---------- Data to examine ----------

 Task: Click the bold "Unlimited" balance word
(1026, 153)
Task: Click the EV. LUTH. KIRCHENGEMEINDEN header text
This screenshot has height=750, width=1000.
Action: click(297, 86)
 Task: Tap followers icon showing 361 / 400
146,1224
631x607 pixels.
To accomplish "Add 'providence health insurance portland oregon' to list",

----------
---------- Data to examine ----------

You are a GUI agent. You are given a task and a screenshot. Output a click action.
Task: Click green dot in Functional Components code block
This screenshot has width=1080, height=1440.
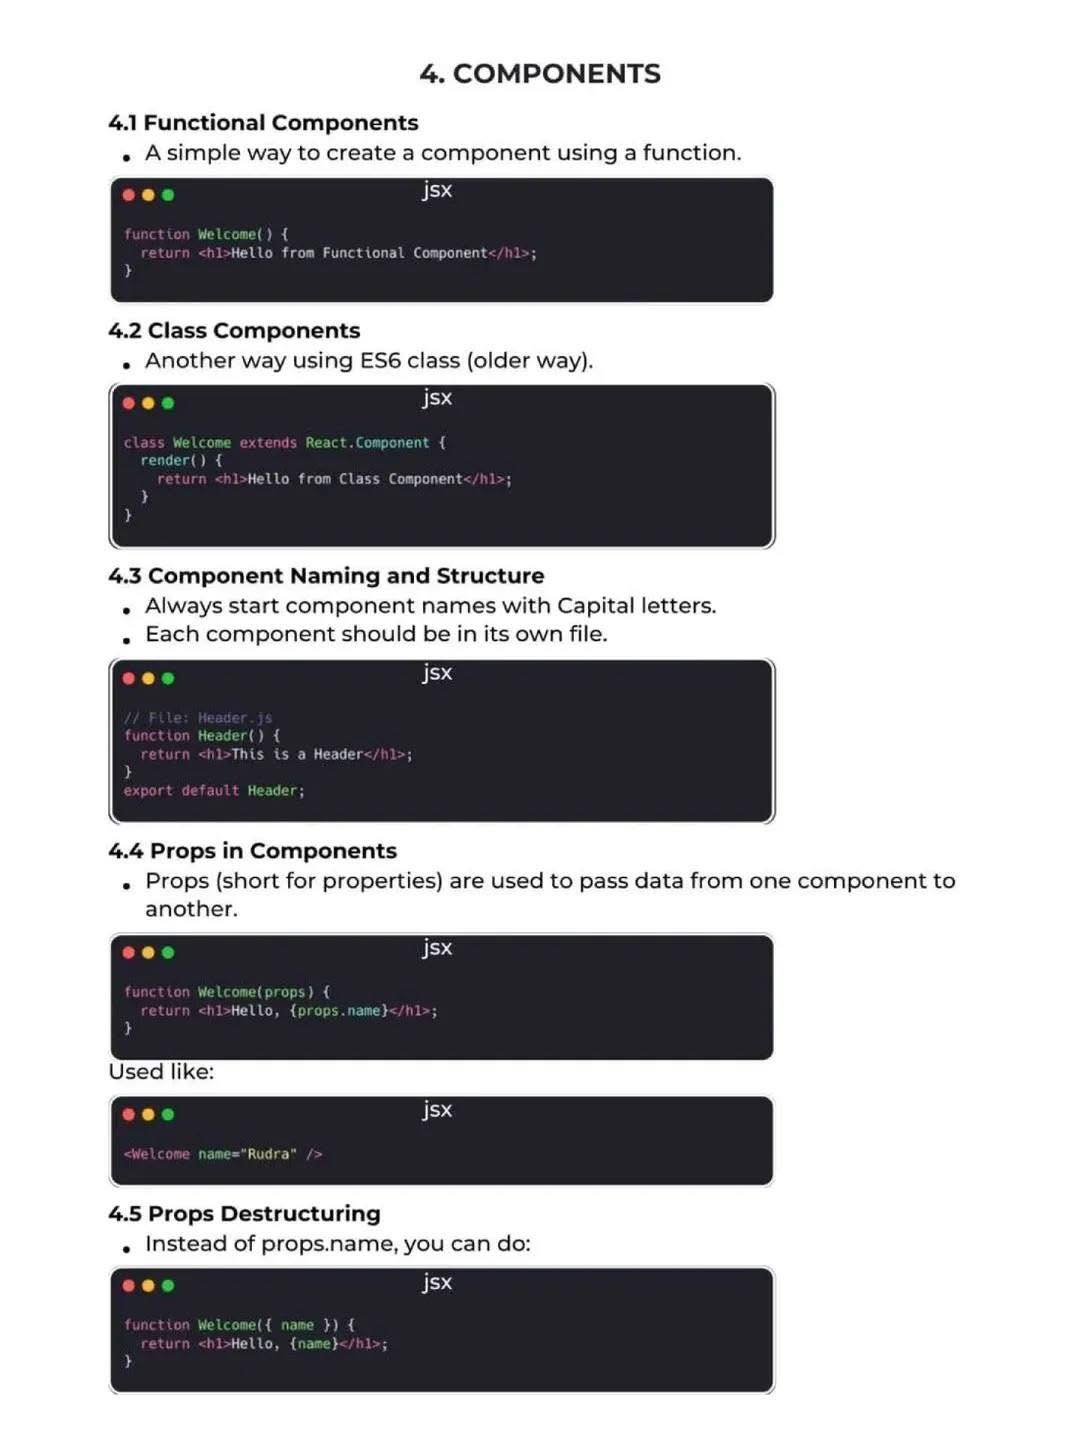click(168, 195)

----------
---------- Data to examine ----------

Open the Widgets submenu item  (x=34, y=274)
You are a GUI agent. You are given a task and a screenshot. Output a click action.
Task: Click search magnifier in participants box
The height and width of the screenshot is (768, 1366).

----------

▶ _Problem to work on_:
Please transcribe exactly the lines above from the line that has "Open the Widgets" up to and including the line that has "The height and"; no other line belongs in the answer.

▶ _Solution below_:
Open the Widgets submenu item  (x=34, y=274)
You are a GUI agent. You are given a task and a screenshot. Output a click action.
Task: Click search magnifier in participants box
The height and width of the screenshot is (768, 1366).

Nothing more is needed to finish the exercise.